8:17 pm on Feb 15, 2020 (gmt 0)

WebmasterWorld Senior Member 10+ Year Member Top Contributors Of The Month



I can't find a way to properly test this, so I'm hoping the great brains of WebmasterWorld can confirm this one for me :-)

Would it be "correct" to apply a font family to the body, then apply other fonts to other elements that would pass back to the ones set in the body if they don't exist?

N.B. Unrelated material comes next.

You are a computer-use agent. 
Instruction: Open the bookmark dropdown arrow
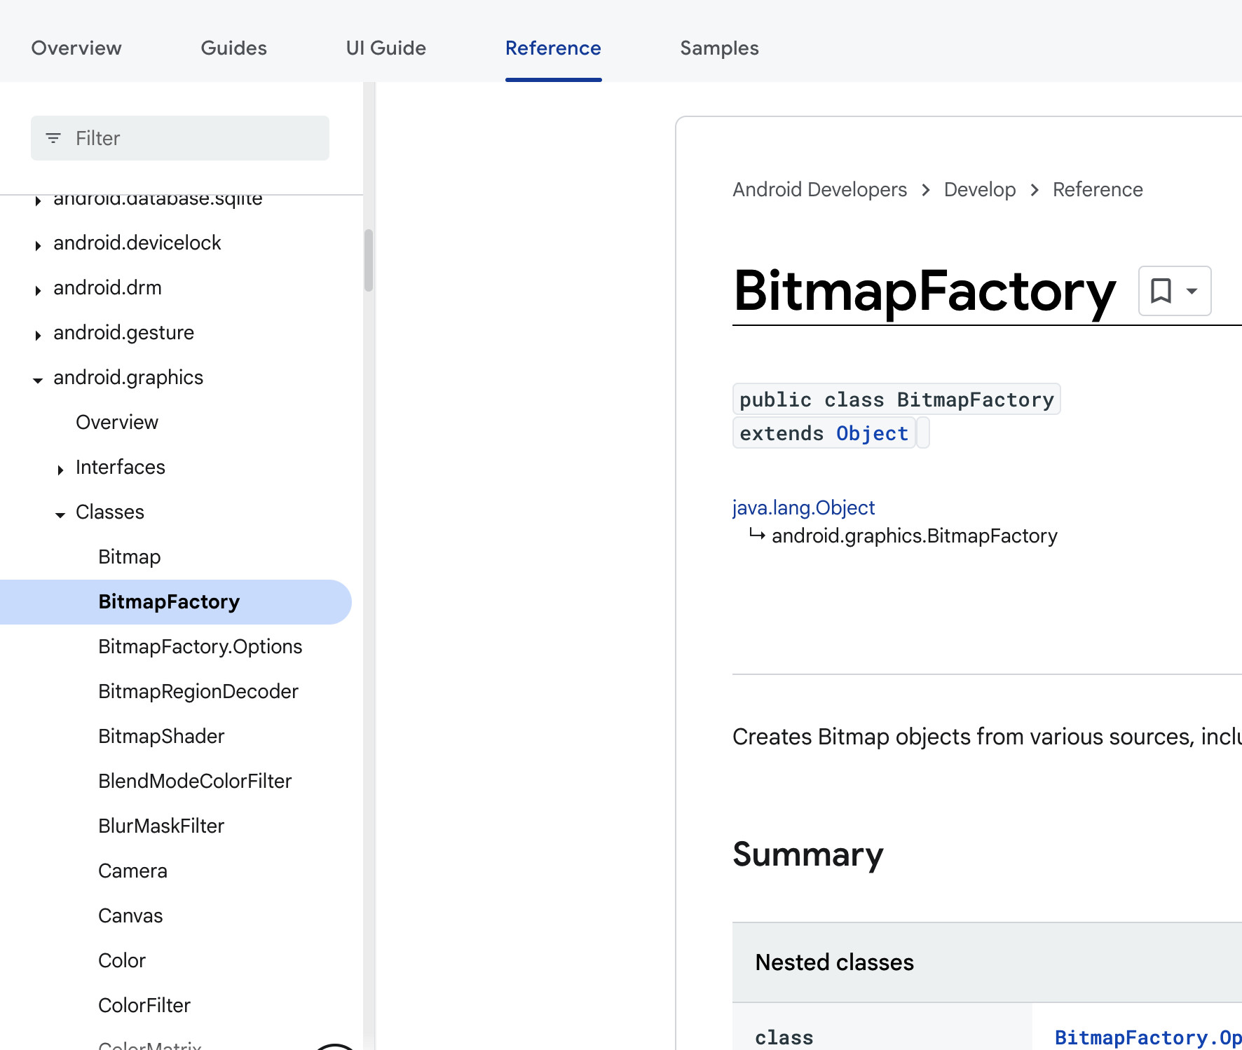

Meaning, are these two essentially the same thing?:

/* option 1 */
html, body { font-family: Arial, Tahoma, Helvetica }
p { font-family: Roboto }

/* option 2 */
html, body { font-family: Arial, Tahoma, Helvetica }
p { font-family: Roboto, Arial, Tahoma, Helvetica }


And while we're at it, is there a way to change the font size in case of a passback? So, for example, if the primary font is naturally larger than the secondary then I might want that first one to have a font size of 11px, but the secondary to be 12px.

lammert

12:04 am on Feb 16, 2020 (gmt 0)

WebmasterWorld Senior Member 10+ Year Member Top Contributors Of The Month



Font-family statements are parsed from left to right. So for the p attribute, in both examples the sequence in which the browsers searches for fonts is first "Roboto", then "Arial", then "Tahoma" and last "Helvetica". Because you don't know which fonts are installed on the system (if any at all) you may want to end with a generic font-family like "sans-serif".

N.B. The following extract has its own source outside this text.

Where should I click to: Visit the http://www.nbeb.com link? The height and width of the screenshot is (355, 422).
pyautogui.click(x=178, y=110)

With the short-hand font it should be possible to set different sizes. For example:

p { font: 12px Roboto, 11px Arial, 12px Tahoma }

I don't think this will be portable to all browsers and systems though because natural font sizes may differ between systems.

lucy24

1:44 am on Feb 16, 2020 (gmt 0)

WebmasterWorld Senior Member 10+ Year Member Top Contributors Of The Month



Meaning, are these two essentially the same thing?:
Yes. Everything is inherited. In fact, you don't need to set the same thing for "body" and "html", since one is contained within the other.

Remember that every font-family declaration should include as its last fallback item a generic font family, generally "serif" or "sans-serif", whichever applies. (Rarely "monospace", still more rarely cursive or fantasy.) So it’s "Palatino, serif" or "Arial, Helvetica, sans-serif".

And now go to your favorite browser developer and nag about making "font-size-adjust" a universally recognized feature, since it would obviate a lot of issues.